Happy Birthday to Tim Sköld aka Thim Sköld – December 14, 1966!
Tim Sköld (born Thim Sköld) is a Swedish multi-instrumentalist who, in addition to producing solo work, has also collaborated with multiple musical groups including Shotgun Messiah, KMFDM, Marilyn Manson and Motionless in White.
Tim Sköld was born on December 14, 1966 in Skövde, a small city in Västergötland, Sweden. He grew up in Timmersdala, 21 kilometres northwest of Skövde. He has a sister named Linda. Sköld grew up in a very liberal setting as the son of a 15-year-old mother named Åse and a father trying to get by as a semi-professional drummer.
At age 11, Sköld joined a playback band (where the band mimes over recorded material). Sköld’s band would play for people at school meetings with Kiss, Bowie and Sweet songs playing on a cassette player.

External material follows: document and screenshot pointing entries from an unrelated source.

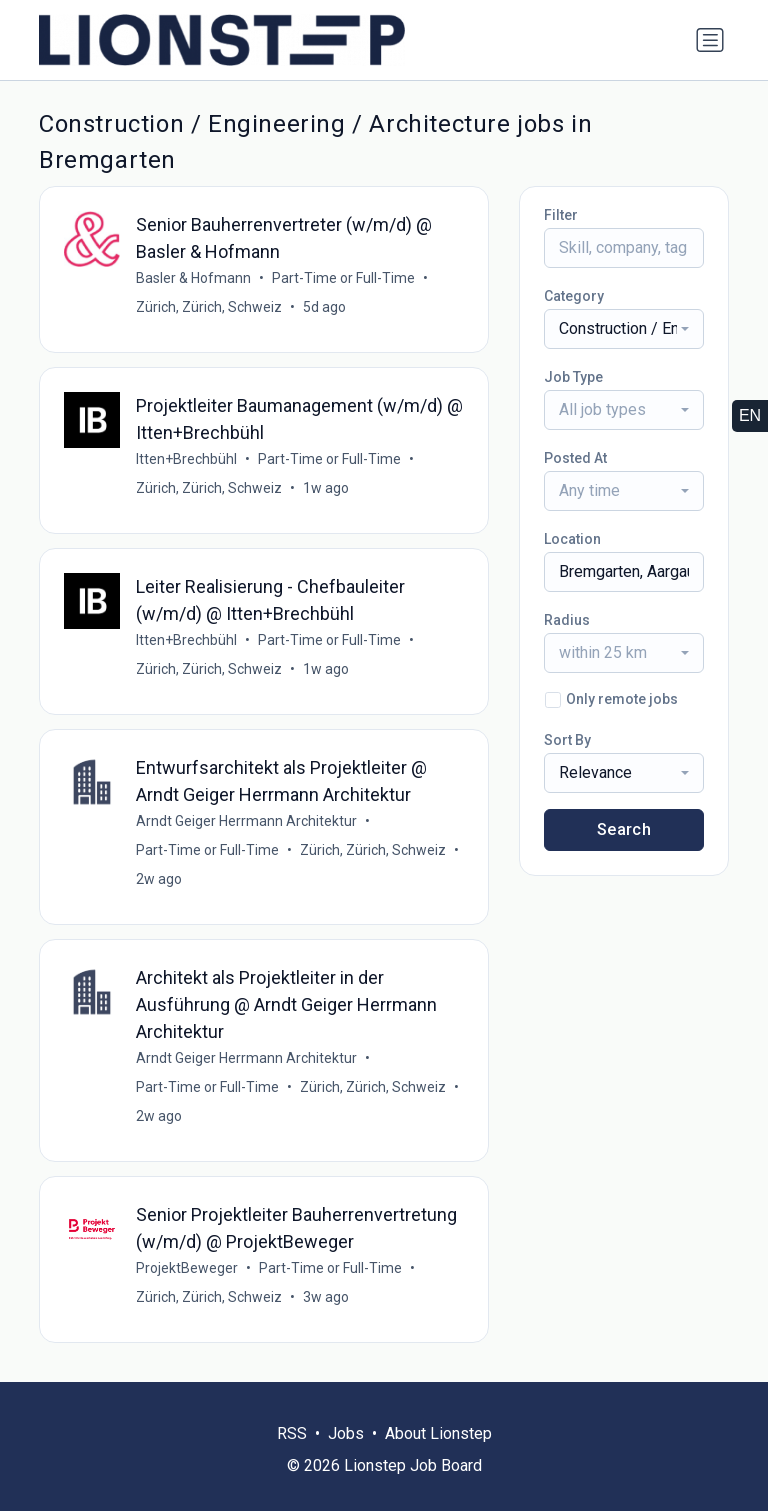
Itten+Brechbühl (186, 459)
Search (624, 829)
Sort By (567, 740)
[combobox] (624, 329)
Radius (567, 620)
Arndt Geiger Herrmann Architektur (246, 821)
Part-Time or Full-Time (343, 278)
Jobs (346, 1433)
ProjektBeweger (187, 1268)
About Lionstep (438, 1433)
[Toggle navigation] (710, 40)
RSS (292, 1433)
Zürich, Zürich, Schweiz (209, 307)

Sköld first rented a bass guitar at age 12, and by the time he was 13, he was playing and singing in his first real band. Sköld later met guitarist Harry Cody at a New Year’s Eve party, and they formed a creative partnership which would last for many years to come. Their dream was to go to the US to be rock stars. At age 17, after 2 years of studying Process Engineering at a boarding school, Sköld moved into his own apartment and took a factory job making military equipment. A half-year later, he was drafted into the army. He brought his bass to the base and sneaked into the shower stalls to practice after everyone went to sleep. Sköld also kept rehearsing with Cody on the weekends, and once out of the army he took on many odd jobs including library assistant, Volvo employee and as a gardener at a bathhouse.
At age 19, Sköld and Cody talked a Swedish record company into allowing them to make a record, which they could use as a demo to reach the American market. Starting off as Shylock, their determination soon paid off in the form of Kingpin.

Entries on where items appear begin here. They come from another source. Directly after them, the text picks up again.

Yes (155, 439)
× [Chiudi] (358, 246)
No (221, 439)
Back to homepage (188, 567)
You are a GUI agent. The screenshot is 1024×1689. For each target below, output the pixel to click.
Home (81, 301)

During the early 80’s, bassist Sköld and guitarist Cody formed the glam metal band Kingpin in their native Skövde, Sweden. They were inspired by the flamboyant hard rock bands flowing out of Los Angeles at the time, as well as UK acts such as Sigue Sigue Sputnik and Zodiac Mindwarp.
The band kicked off their career with a 7″ single titled “Shout It Out” (which hit #1 in Sweden) in 1987. They then drafted vocalist Zinny J. Zan and drummer Stixx Galore a short time later. Kingpin released their only Swedish album, Welcome to Bop City, the following year, and then moved to Los Angeles.

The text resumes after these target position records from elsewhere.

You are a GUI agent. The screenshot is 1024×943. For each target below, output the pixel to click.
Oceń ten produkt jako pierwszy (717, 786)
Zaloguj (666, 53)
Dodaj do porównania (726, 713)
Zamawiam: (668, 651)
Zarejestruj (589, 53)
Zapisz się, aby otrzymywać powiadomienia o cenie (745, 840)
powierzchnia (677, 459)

Signed by Cliff Cultreri at Relativity Records, Kingpin changed their name to Shotgun Messiah (due to a San Francisco-based band holding the rights to the name Kingpin), remixed and re-packaged Welcome To Bop City as a self-titled album, and released it as their international debut in 1989.
After having MTV smash hits such as “Don’t Care ‘Bout Nothin’” and “Shout It Out”, whilst the band was in progress of making a follow up to their debut self-titled album, Zan was let go. They hired a new bassist, Bobby Lycon, from New York City, and on Cody’s suggestion Tim Tim switched to lead vocals. At this time, Tim Tim, whose role was now frontman, went by the name Tim Skold. They released Second Coming in 1991, which was enthusiastically received by the media, and was their most successful album to date. Two singles were released from that album, “Heartbreak Blvd.” and “Living Without You”.
Shortly after, the band followed up with an E.P. entitled I Want More, which contained some punk covers along with re-recorded songs from their previous album I Want More, “Babylon” and an acoustic version of “Nobody’s Home”. Soon after this release, Shotgun Messiah were down to two original members, Sköld and Cody, seeing the departure of Stixx and Lycon.
Still under contract with Relativity Records, Sköld and Cody decided to go back to Sweden for the recording of the third Shotgun Messiah album, Violent New Breed, which leaned towards the industrial end of heavy metal. The album was released in 1993 and is now considered a cult classic due to the “before its time” incorporation of industrial influences. However, at the time of release it received mixed reviews and continued public indifference, which eventually convinced the two to end the band, leading Sköld to embark on his solo project, Skold.